SEARCH AND SEIZURE FOURTH AMENDMENT BASICS
The Fourth Amendment to the U.S. Constitution prohibits unreasonable searches and seizures by government agents.(3) The Supreme Court has defined a search as a government infringement into a person’s reasonable expectation of privacy.(4) A reasonable expectation of privacy exists when a person actually believes that his activity will be private and that belief is reasonable; or in other words, when the person’s subjective expectation of privacy is objectively reasonable.(5)
The Fourth Amendment prohibits only unreasonable searches by the government. What makes some searches reasonable and others unreasonable? The Supreme Court’s answer is simple: any government search conducted without a search warrant is per se unreasonable, unless the government can justify its search as one judicially excepted from this warrant requirement.(6) This rule arises from the Supreme Court’s preference that the existence of probable cause to search be determined by a neutral third party, the magistrate, rather than the police officer.(7)
However, not all searches can or should be subject to this warrant requirement. Consequently, the Supreme Court has recognized some exceptions: consent searches;(8) emergency searches;(9) motor vehicle searches;(10) inventory searches;(11) and searches incident to arrest.(12) The search incident to arrest exception to the warrant requirement is the issue in the Knowles v. Iowa case. (13)
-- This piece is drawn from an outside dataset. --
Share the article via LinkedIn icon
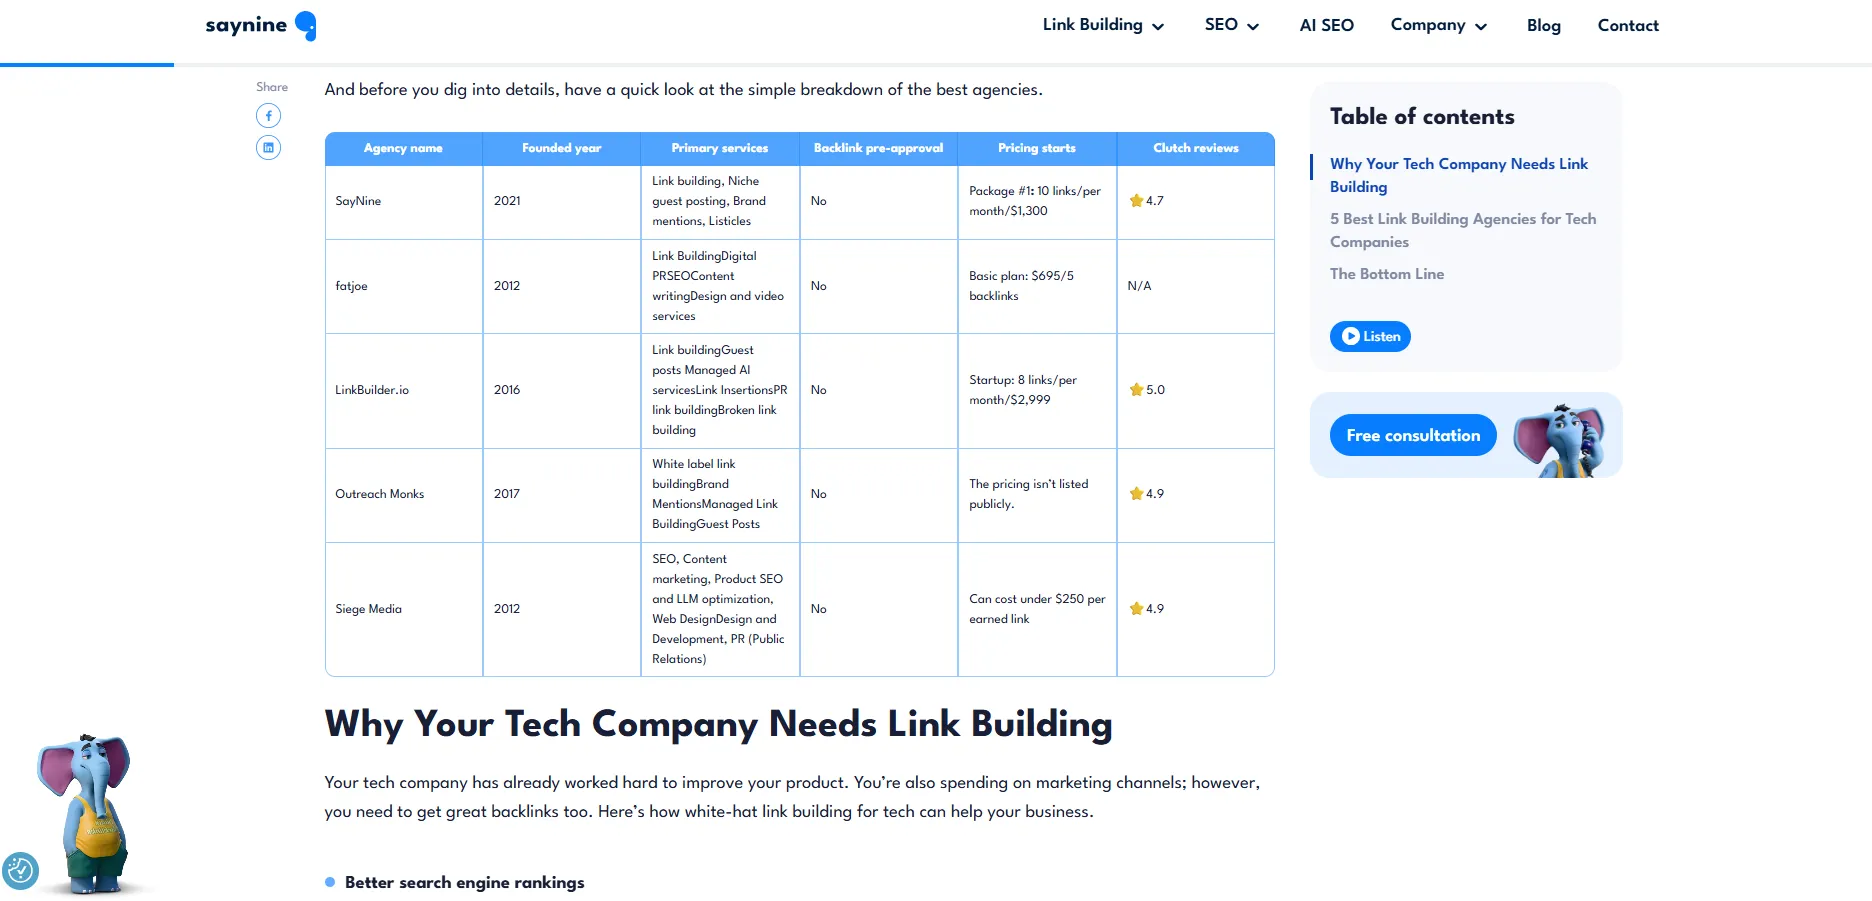click(x=268, y=147)
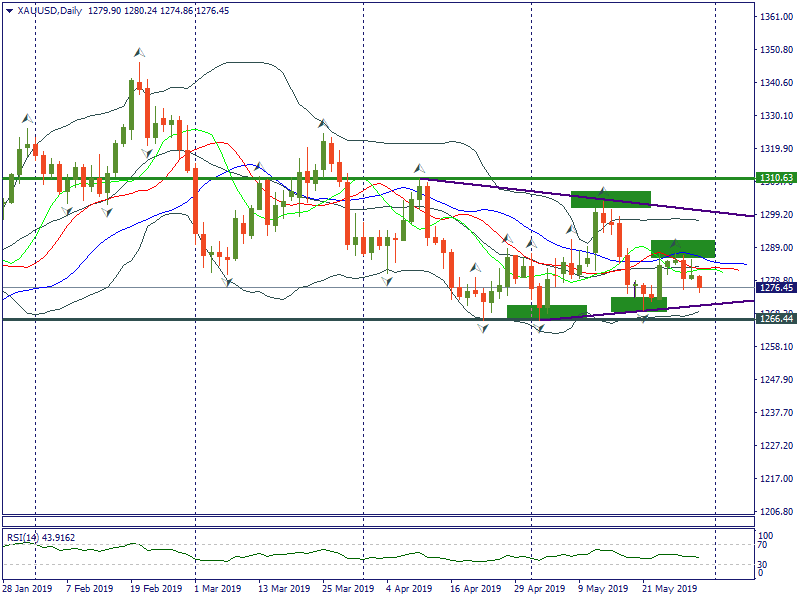Select the fractal arrow above the 9 May high
Viewport: 800px width, 600px height.
[603, 189]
THE HISTORY OF SEARCH INCIDENT TO ARREST
American courts have long recognized a police officer’s authority to search individuals without a warrant incident to their arrest. In the 1867 case of Closson v. Morrison(14) the New Hampshire Supreme Court cited an even older Vermont case(15) for the proposition that an officer is authorized to search a person without a warrant for weapons and means of escape incident to arrest. In 1914, the U.S. Supreme Court recognized the same authority. While discussing the government’s argument in the case before it, the Court said:
“It is not an assertion of the right on the part of the government, always recognized under English and American law, to search the person of the accused when legally arrested, to discover and seize the fruits or evidences of crime. This right has been uniformly maintained in many cases.”(16)
However, a warrantless search incident to arrest may only be conducted if the arrest itself is lawful.(17) That means that the arrest is based upon probable cause to believe the person arrested committed a crime,(18) and is accomplished without violating the Fourth Amendment. The Fourth Amendment requires, absent consent or an emergency, that police have at least an arrest warrant and probable cause to believe a subject is inside someone’s home, before they may enter it to arrest that individual,(19) The Amendment also requires a search warrant naming the arrestee as the object of the search, before they may enter a third party’s home, absent consent or an emergency, to arrest a wanted person.(20)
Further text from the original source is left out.